### Brano assegnato:
La precisazione dell’ex sindaco Carlo Conte su Abruzzese
Non infangate Mario
Invio notizia dell’inaugurazione della nuova targa per Mario Abruzzese a Nettuno, il signor Sulpizi contrario all’iniziativa per motivi, a suo dire, storici. continua ad infangare la memoria di Mario. Sono convinto che, purtroppo, l’ideologia faccia velo alla capacità di giudizio, nel merito, della vicenda umana di Abruzzese.
Credo sia stato soprattutto il messaggio inviatoci dallo storico Alessandro Barbero a determinare certe reazioni. Quando egli pone la domanda retorica:... “ma davvero tu vorresti vivere in un’Europa in cui avessero vinto Hitler e Mussolini? e dove fossero rimasti accesi i forni crematori”.
Ed in quei tempi di ferro e sangue, fare la scelta giusta non era facile. Lui la fece! A noi è piaciuto soprattutto il suo coraggio, quello di collocarsi, da subito, dove si rischiava di più: dalla parte della libertà e della giustizia, contro coloro che avevano trascinato l’Italia nell’immane tragedia della dittatura e della guerra. Così avrebbero fatto i partigiani caduti nella Resistenza, i martiri di Cefalonia trucidati dai nazisti e i tanti che, rifiutando di schierarsi con Hitler, preferirono i lager tedeschi .

### Esercizio assegnato 1:
Puoi riportare parola per parola la parte del brano su Mario Abruzzese compresa tra "Credo sia stato" e "lager tedeschi .", estremi inclusi?
### Esercizio assegnato 2:
Puoi estrarre dai record, senza alcuna modifica, le righe comprese tra quella che contiene "Select FJKNewPhotoPreviewViewController.h file" e quella che contiene "Viewport: 658px width, 960px", entrambe incluse, lasciando fuori le immagini?

### Dati da usare:
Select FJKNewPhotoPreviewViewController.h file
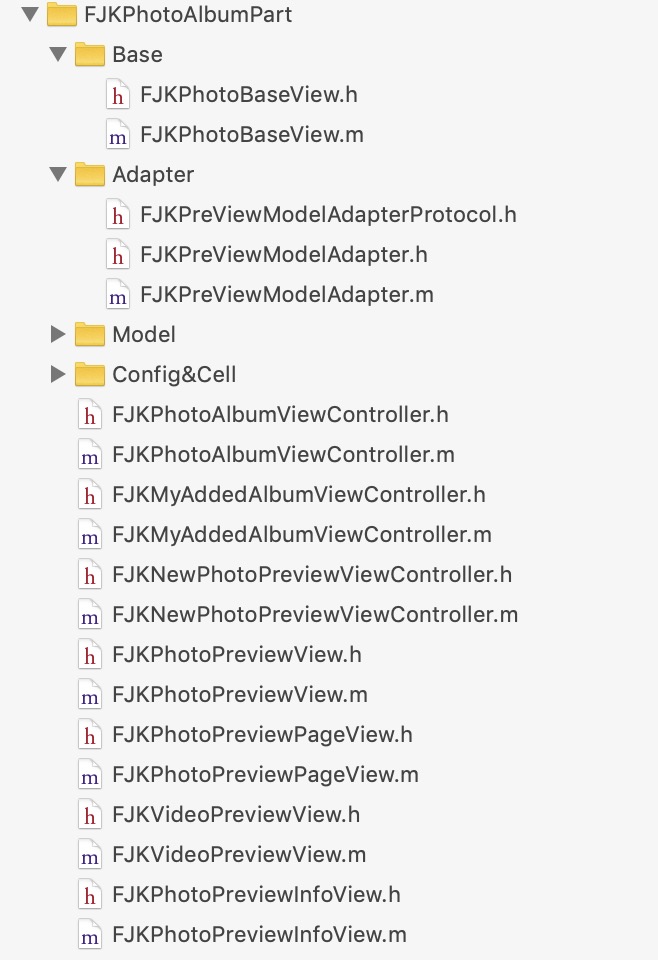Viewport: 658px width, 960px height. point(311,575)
--
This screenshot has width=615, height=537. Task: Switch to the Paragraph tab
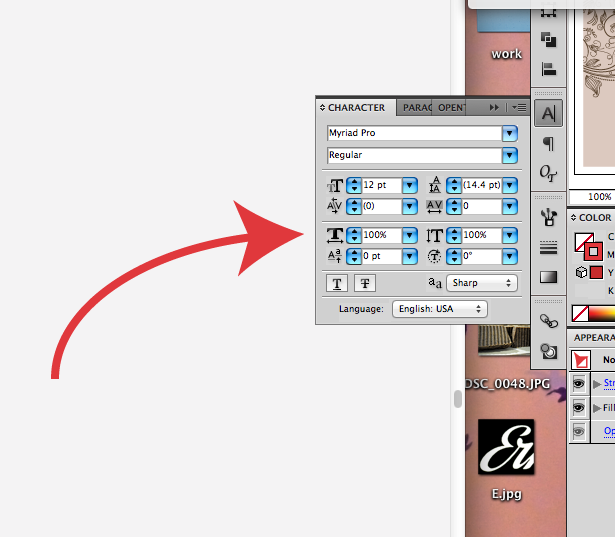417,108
* * *
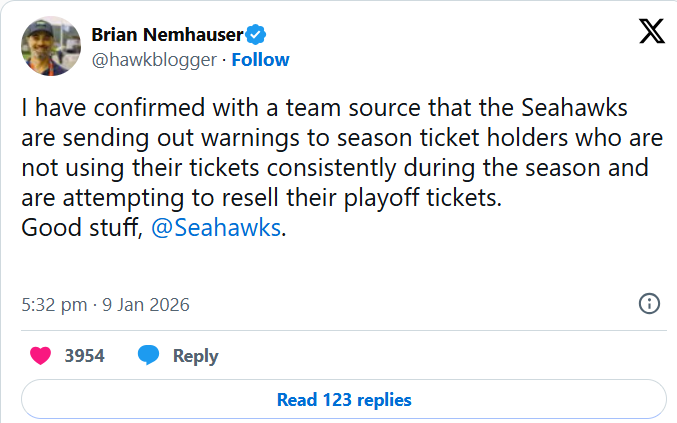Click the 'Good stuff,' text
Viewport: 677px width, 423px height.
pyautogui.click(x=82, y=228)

### Risultato finale 1:
Credo sia stato soprattutto il messaggio inviatoci dallo storico Alessandro Barbero a determinare certe reazioni. Quando egli pone la domanda retorica:... “ma davvero tu vorresti vivere in un’Europa in cui avessero vinto Hitler e Mussolini? e dove fossero rimasti accesi i forni crematori”.
Ed in quei tempi di ferro e sangue, fare la scelta giusta non era facile. Lui la fece! A noi è piaciuto soprattutto il suo coraggio, quello di collocarsi, da subito, dove si rischiava di più: dalla parte della libertà e della giustizia, contro coloro che avevano trascinato l’Italia nell’immane tragedia della dittatura e della guerra. Così avrebbero fatto i partigiani caduti nella Resistenza, i martiri di Cefalonia trucidati dai nazisti e i tanti che, rifiutando di schierarsi con Hitler, preferirono i lager tedeschi .

### Risultato finale 2:
Select FJKNewPhotoPreviewViewController.h file
Viewport: 658px width, 960px height. point(311,575)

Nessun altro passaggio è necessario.